September is very much on the table but I think we’ll have to see how events unfold and so it’s too soon to jump to a conclusion. We still believe the consumer will be strong in 2016, but it makes us also be very watchful for the next number of data releases to see what trend we’re on.

However, as Kaplan will not be eligible to vote on monetary policy until 2017, the markets took little notice of his words.

Also weighing on the ‘Greenback’ was a mixed data docket. Personal spending and real personal spending held steady, against forecasts of a decline. Personal spending remained at 0.4%, rather than dipping to 0.3%, while real personal spending held at 0.3%, although the previous month’s growth was downwardly revised to 0.2%. Personal income, however, grew at a consistent 0.2% instead of accelerating as predicted to 0.3%. On a more positive note, the ISM New York index for July posted a strong rebound from last month’s score of 45.4, clocking in at 60.7 this time round.

GBP, EUR, USD Exchange Rate Forecast; Finalised Services and Composite PMIs could Weaken the Pound

After having crashed further-than-expected into contraction territory in flash estimates, markets will be hoping today’s finalised versions of the UK services and construction PMIs don’t weaken any further. With so many warning signs coming from the UK economy, investors may be relieved if the figures aren’t cut further; a similar reaction to yesterday’s construction PMI could be seen from the Pound.

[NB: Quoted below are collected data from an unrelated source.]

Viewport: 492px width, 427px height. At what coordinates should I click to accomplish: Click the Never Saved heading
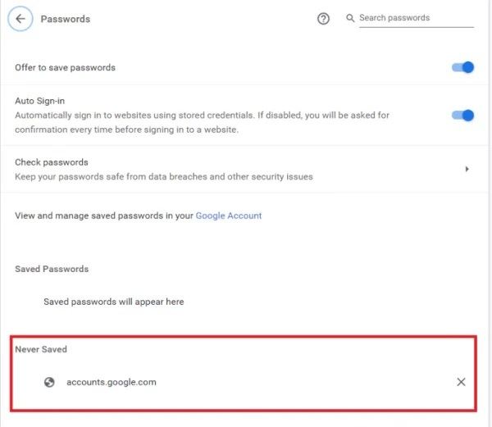[41, 349]
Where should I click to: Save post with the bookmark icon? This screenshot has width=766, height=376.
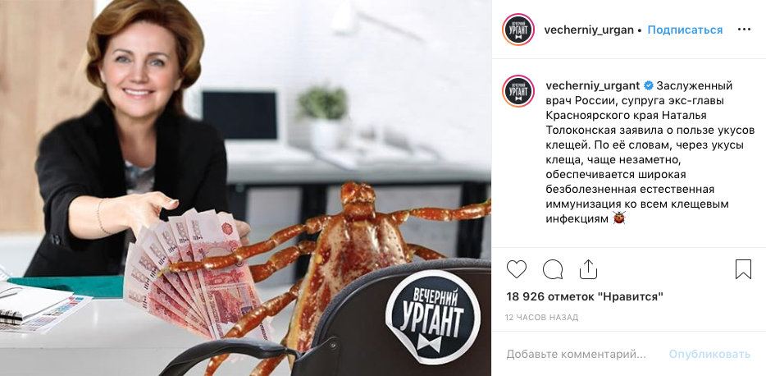743,269
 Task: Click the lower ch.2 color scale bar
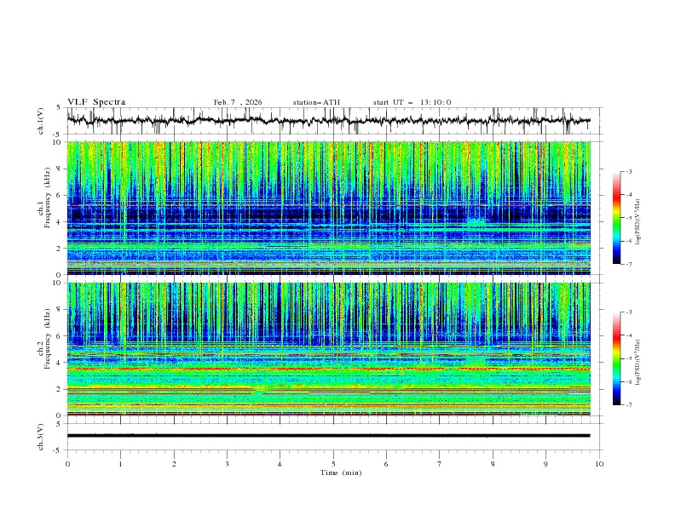pyautogui.click(x=616, y=358)
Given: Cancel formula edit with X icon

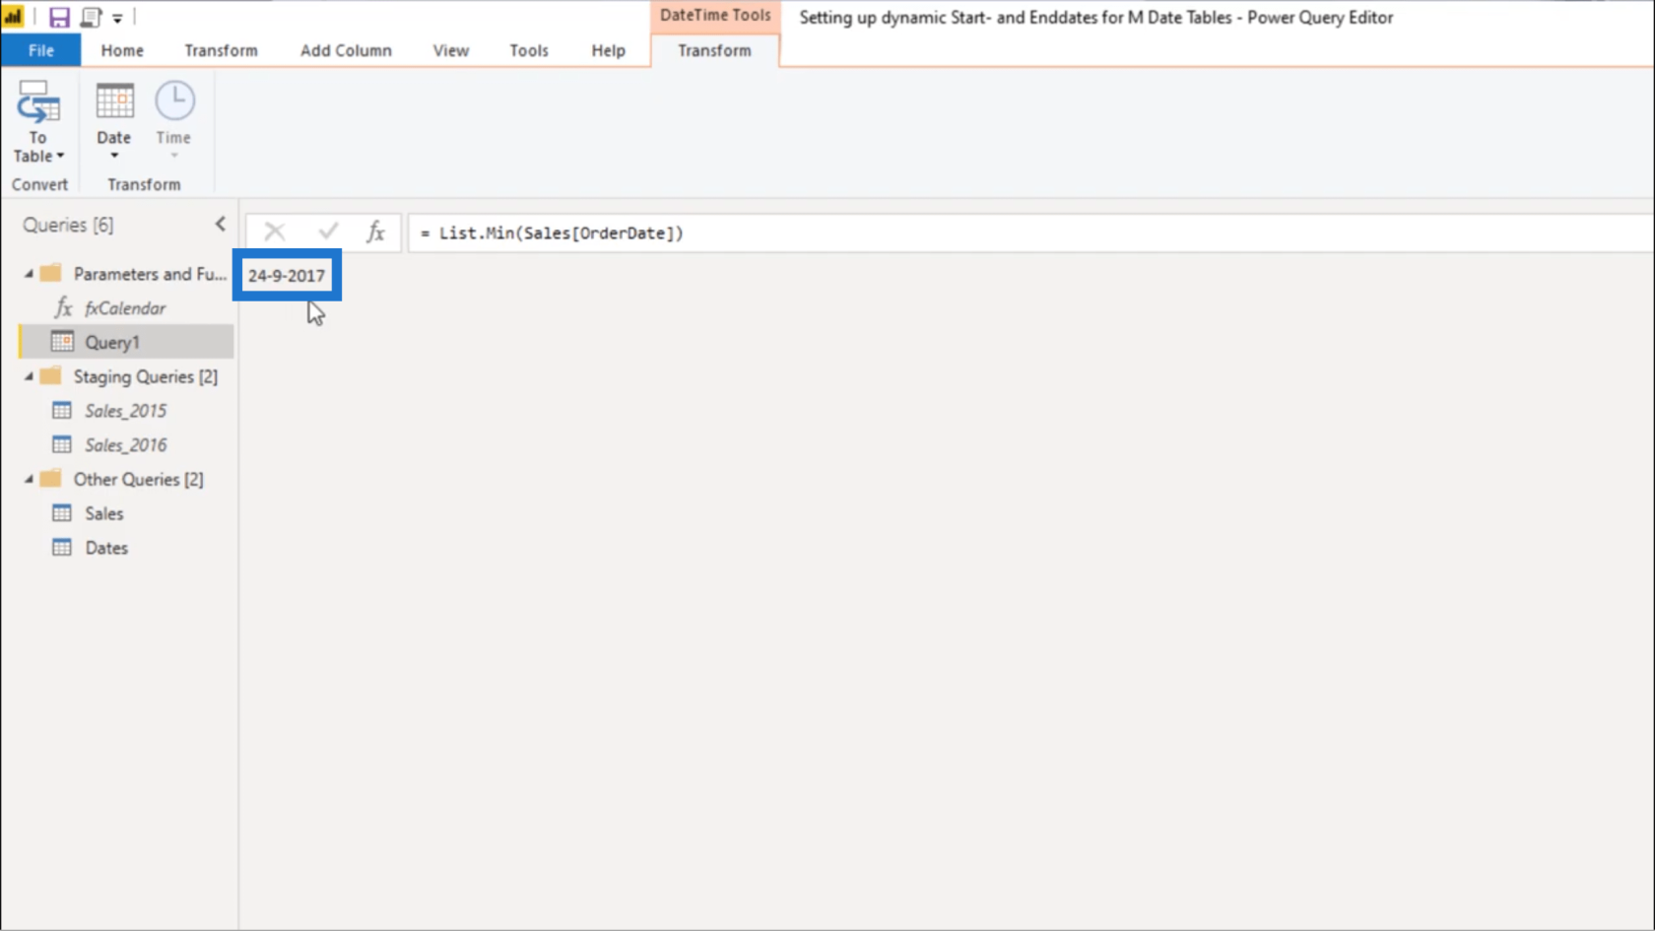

The Eurozone is set to release retail sales figures for June. No growth is expected on the month, while annualised sales growth is predicted to accelerate from 1.6% to 1.8%. This would further improve the outlook for Eurozone inflation, boosting the Euro.

The US Dollar could face headwinds today if the ISM Non-Manufacturing Composite index for July weakens. The manufacturing variant has already dropped further-than-forecast, so a repeat performance by the composite would undermine already shaky confidence in the US economy.

GBP, EUR, USD Conversion Rates

The Pound Euro (GBP EUR) exchange rate was trending in the region of 1.1862, while the Pound US Dollar (GBP USD) exchange rate was trending in the region of 1.3315 towards the end of yesterday’s European session.